Whatever might be on paper, so long as U.S. troops are in
the country and there are more and better-equipped U.S. troops
than Iraqi troops, the sovereignty of the interim Iraqi government
will be limited. The Cato Institute's Ted Carpenter calls
it "a credible facade for continuing U.S. occupation."
"PROBLEMATIC
BUT NOT IMPOSSIBLE"
Charles Pena of the Cato Institute says that "the real power
struggle will begin July 1," which in his view means that
chaos and violence are likely to increase, at least until
power relationships are sorted out. That process will be painful,
but in some sense it is necessary. Unfortunately, whatever
vows might be made about future fealty to democracy, the only
way to settle questions of who has real power in Iraq is through
direct or indirect violence.
Ivan Eland of the Independent Institute in Oakland believes
the only way serious violence and power struggles after June
30 can be avoided is if there is agreement for a loose confederation
in Iraq, with considerable local autonomy. "Every group is
afraid of being repressed by those who gain ultimate power,"

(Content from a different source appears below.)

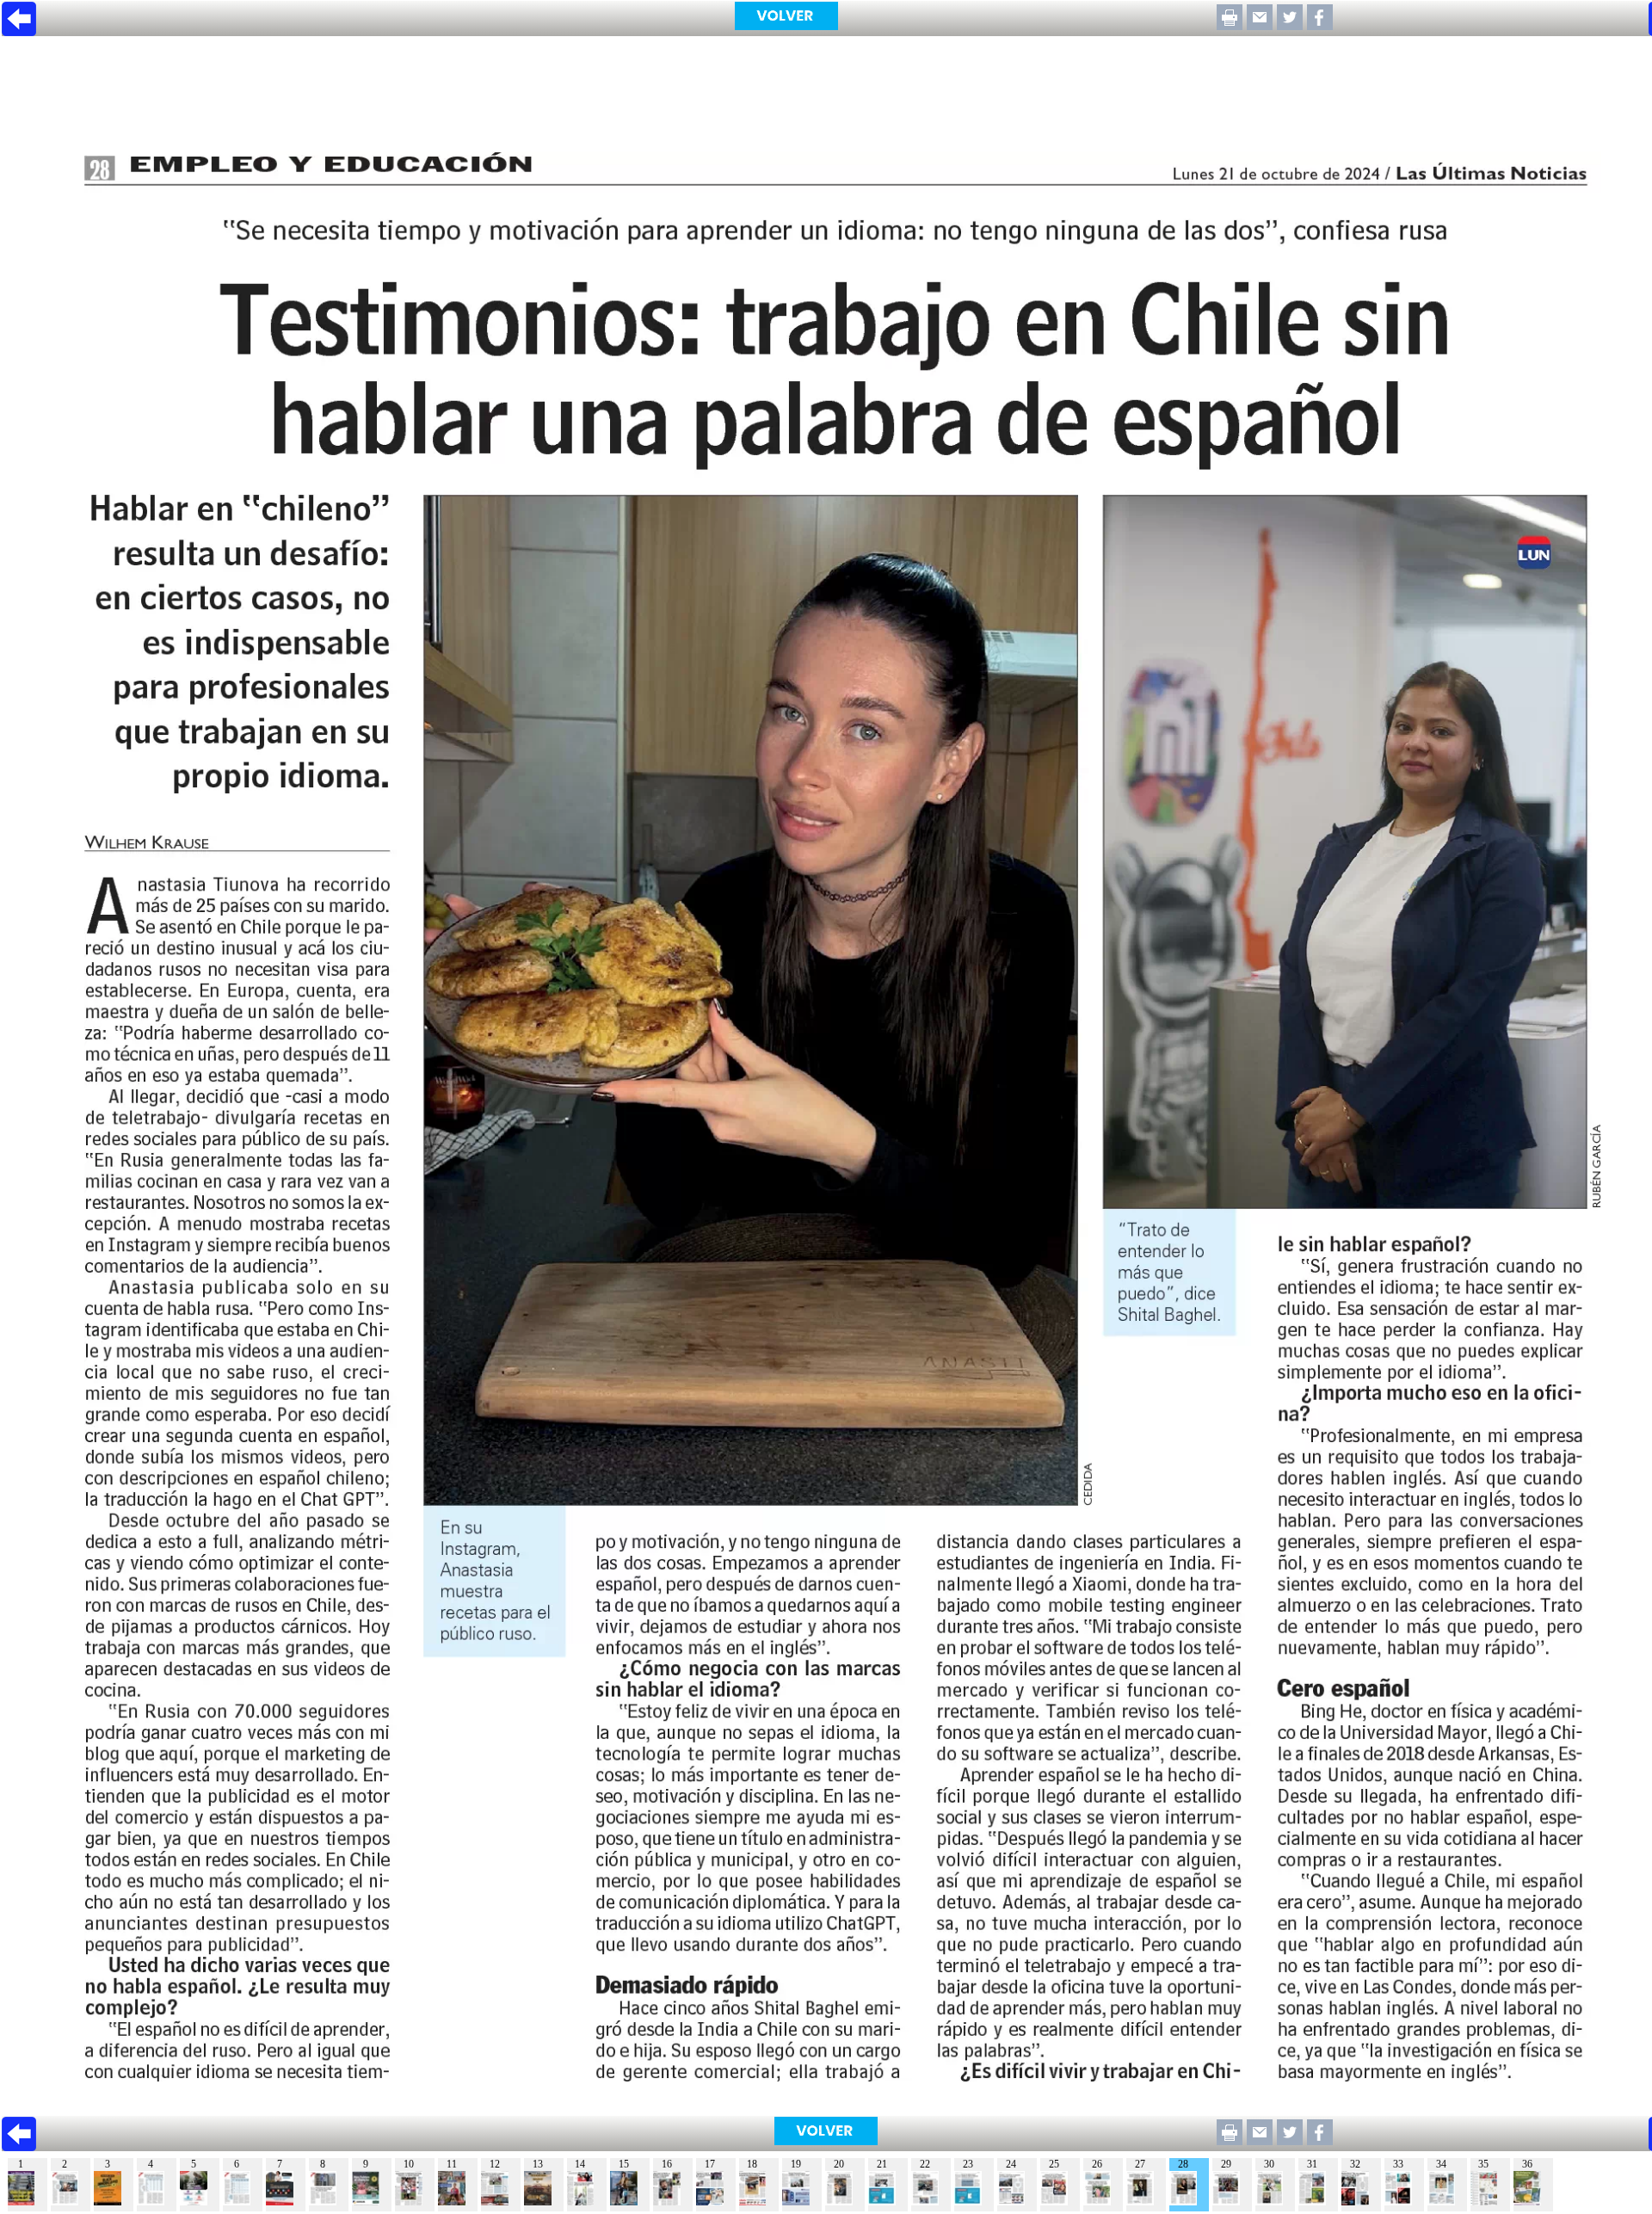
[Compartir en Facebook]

he told me, "and with some reason. The Shiites, with a majority,
were repressed by Saddam and may think it is time to get some
of their own back. The Sunnis and Kurds both worry about this,
so the struggle will be intense."
James Dobbins, a State Department veteran (and President
Bush's nation-building envoy to Afghanistan after the war)

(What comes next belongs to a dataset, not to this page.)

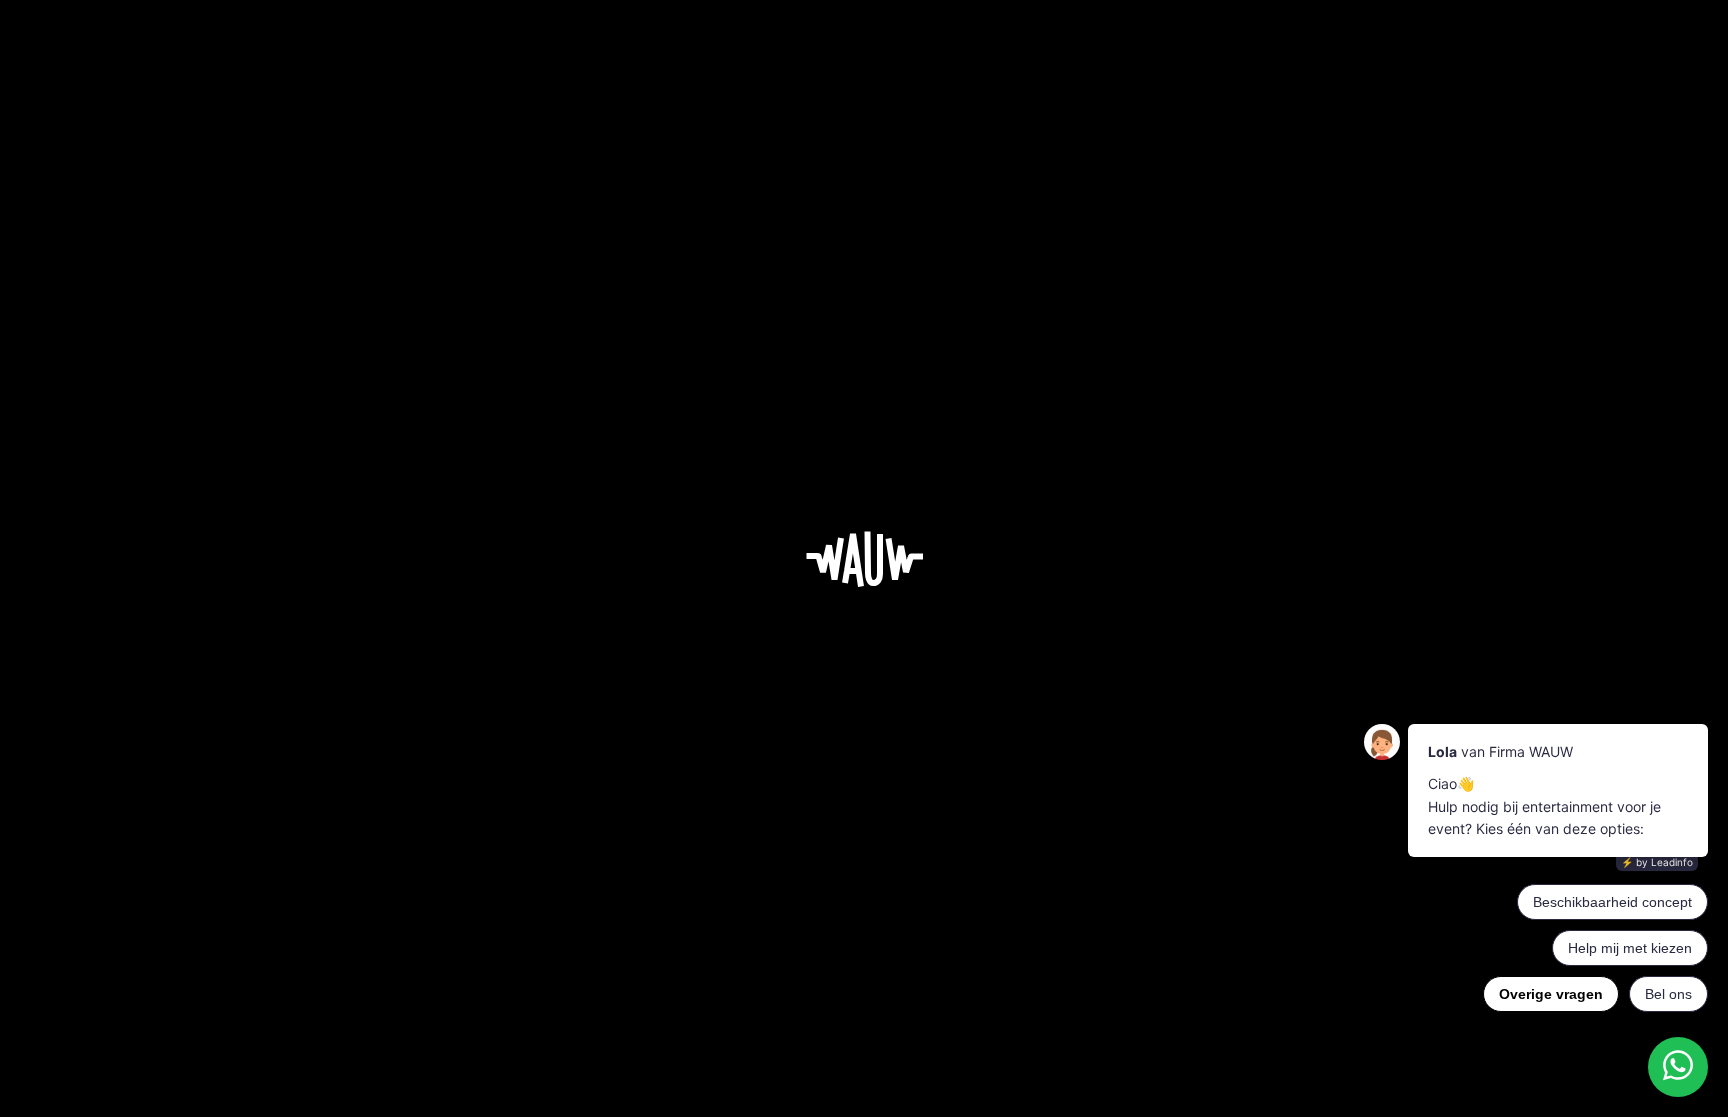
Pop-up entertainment (704, 961)
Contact (1024, 961)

who now heads the Rand Corp.'s International Security and
Defense Policy Center, told me there are few practical alternatives
to the policy President Bush outlined, but there are numerous
pitfalls ahead.
"You don't kill an insurgency by killing insurgents," Dobbins
said, "but by getting support from the population and marginalizing
the insurgents."
That means putting political objectives ahead of what might
seem to be straightforward military objectives. "You can't
use artillery or fixed-wing aircraft where there are women
or children, or inflict pain to get intelligence," he told
me. Instead, you have to establish security first - fewer
Iraqis getting killed or feeling vulnerable - and a sense
that hope lies within the system being established rather
than outside it.
It's a difficult task.
Dobbins thinks the objectives in Iraq are "problematic but
not impossible."
Eland envisions - though he doesn't think it likely unless
widespread desperation is widely perceived - a partition of
Iraq into several smaller geographic states, reflecting religious
and ethnic divisions.
There is even a book that describes such a solution in some
detail, "The Future of Iraq: Democracy, Dictatorship or Division,"
by political science professors Liam Anderson of Wright State
University and Gareth Stansfield of the University of Exeter
in the U.K.
Dobbins thinks Sunnis and Shias are too closely intermingled,
especially in Baghdad, for a partition to work at this date.

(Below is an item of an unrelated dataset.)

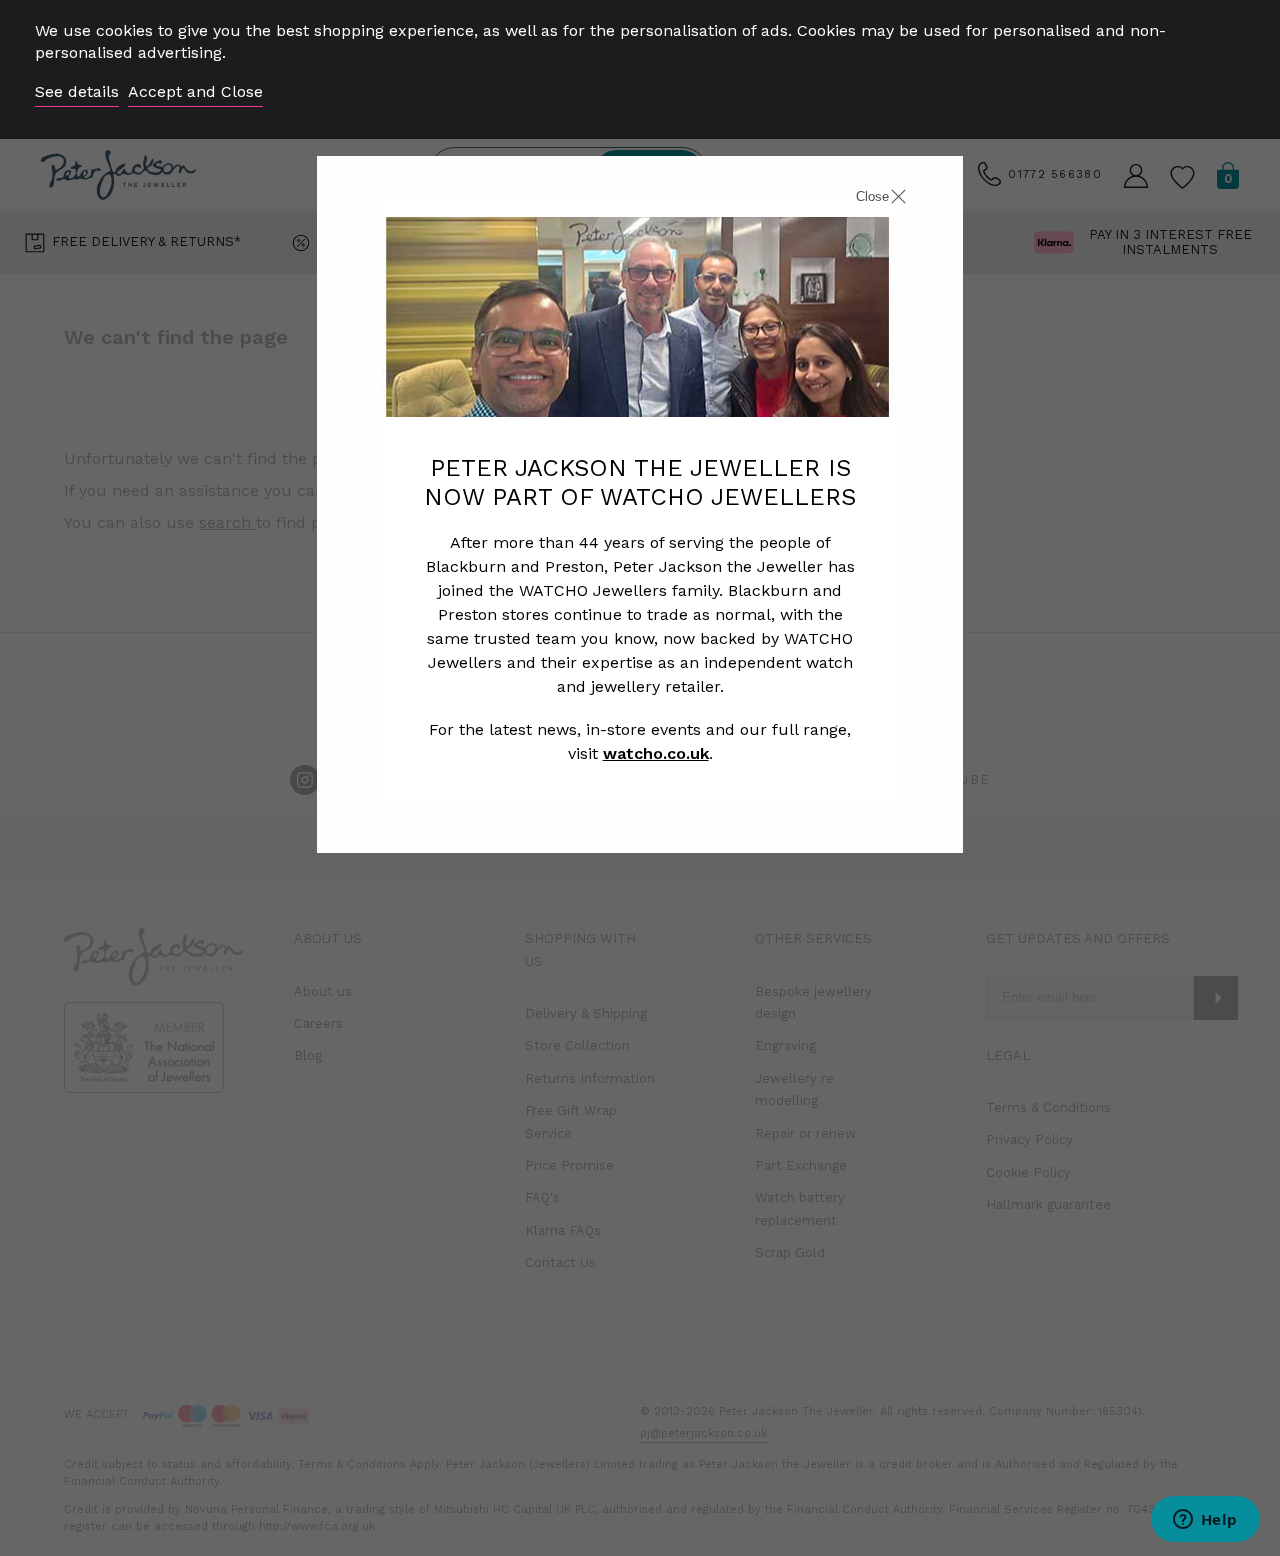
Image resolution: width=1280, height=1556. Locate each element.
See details (77, 91)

He thinks over the short run a precipitate withdrawal of U.S.
troops could lead to a civil war, but over the long run a
substantial U.S. military presence will be destabilizing to
the country and to the region.
Stability - let's view democracy as something of a dream
- will be plenty difficult to establish in Iraq over the next
few months. Those outside the system will have every incentive
to disrupt the transition. The minimal trust needed to keep
most Iraqis inside the system may arise more from a balance
of power than from devotion to a democratic ideal.